Gina Pane
Kamel Mennour is pleased to present the gallery’s first exhibition dedicated to the work of Gina Pane.
A key figure in body art in France, Gina Pane established her reputation in the 1970s with strongly symbolic ‘actions’. From the emotion provoked by the injury to which she subjected her body while the ‘anaesthetised’ viewer looked on, to the enthusiastic critics who followed her radical acts, Gina Pane constructed a myth.
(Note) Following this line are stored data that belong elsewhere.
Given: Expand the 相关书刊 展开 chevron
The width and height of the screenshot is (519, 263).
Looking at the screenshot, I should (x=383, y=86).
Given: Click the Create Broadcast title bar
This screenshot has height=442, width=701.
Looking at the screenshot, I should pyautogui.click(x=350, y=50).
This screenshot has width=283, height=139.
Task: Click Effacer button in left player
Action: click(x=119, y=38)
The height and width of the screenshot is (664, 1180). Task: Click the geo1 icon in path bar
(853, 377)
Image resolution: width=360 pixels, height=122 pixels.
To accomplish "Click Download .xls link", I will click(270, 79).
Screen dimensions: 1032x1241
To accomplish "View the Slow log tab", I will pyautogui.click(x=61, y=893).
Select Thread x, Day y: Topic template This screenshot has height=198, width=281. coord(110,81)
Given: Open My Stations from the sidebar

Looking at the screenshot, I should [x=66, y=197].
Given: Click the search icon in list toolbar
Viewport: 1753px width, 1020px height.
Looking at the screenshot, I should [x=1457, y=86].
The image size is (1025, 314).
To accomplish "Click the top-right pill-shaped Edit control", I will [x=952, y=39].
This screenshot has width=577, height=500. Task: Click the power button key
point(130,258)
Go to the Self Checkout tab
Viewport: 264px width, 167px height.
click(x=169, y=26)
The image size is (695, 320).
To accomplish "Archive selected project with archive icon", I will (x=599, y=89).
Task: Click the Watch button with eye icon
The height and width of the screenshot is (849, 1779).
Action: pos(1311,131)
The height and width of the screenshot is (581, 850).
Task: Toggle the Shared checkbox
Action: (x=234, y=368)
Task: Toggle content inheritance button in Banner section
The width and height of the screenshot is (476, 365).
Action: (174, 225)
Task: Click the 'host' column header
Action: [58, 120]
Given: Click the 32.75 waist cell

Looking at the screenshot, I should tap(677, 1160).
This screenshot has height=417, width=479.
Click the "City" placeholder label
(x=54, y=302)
The exhibition at the kamel mennour gallery presents works chosen from every period of the artist’s œuvre, allowing us to comprehend in its entirety the conceptual coherence of its ambition, well beyond body art. The question of the sacred, one of the essential underlying threads, far from belonging to the final period alone, has fed every formal variation of a career punctuated by inventive proposals: geometric paintings and ‘Structures affirmées’ [Confirmed structures] (completed 1967), in situ installations and outdoor actions (1968-70), public actions (1971-79), and ‘Partitions’ (1980-89). The omnipresence of the cross as a motif, the giving of the self, the suffering body of the martyr, the geography of wounds and the precise codification of body gestures form a whole collection of references and signs at a place where the religious and the questioning of identity meet.
Few artists have invested the realm of the flesh with so much force and vigour, in all the strata of its significance: social body, biological body, transubstantiated body, cosmic body. Whether the body is put centre stage, or better invoked through its absence, Gina Pane’s sculptural language is without precedent. The emotional and spiritual charge that runs through the work does not position it in an epoch or a current, in a reductive manner, but rather in a universal style that renders it timeless. It is hardly surprising that today she is regarded and cited by younger generations as a fascinating and exemplary reference, as much through the message she transmits as by her formal qualities.
Gina Pane was born in Biarritz in 1939, of an Austrian mother and an Italian father. In 1961 she left Italy for Paris, to study at the Ecole des Beaux-Arts, and remained there for the rest of her life. She died in 1990 following a long illness. Alongside her work as an artist, she taught painting at the Ecole des Beaux-Arts in Le Mans.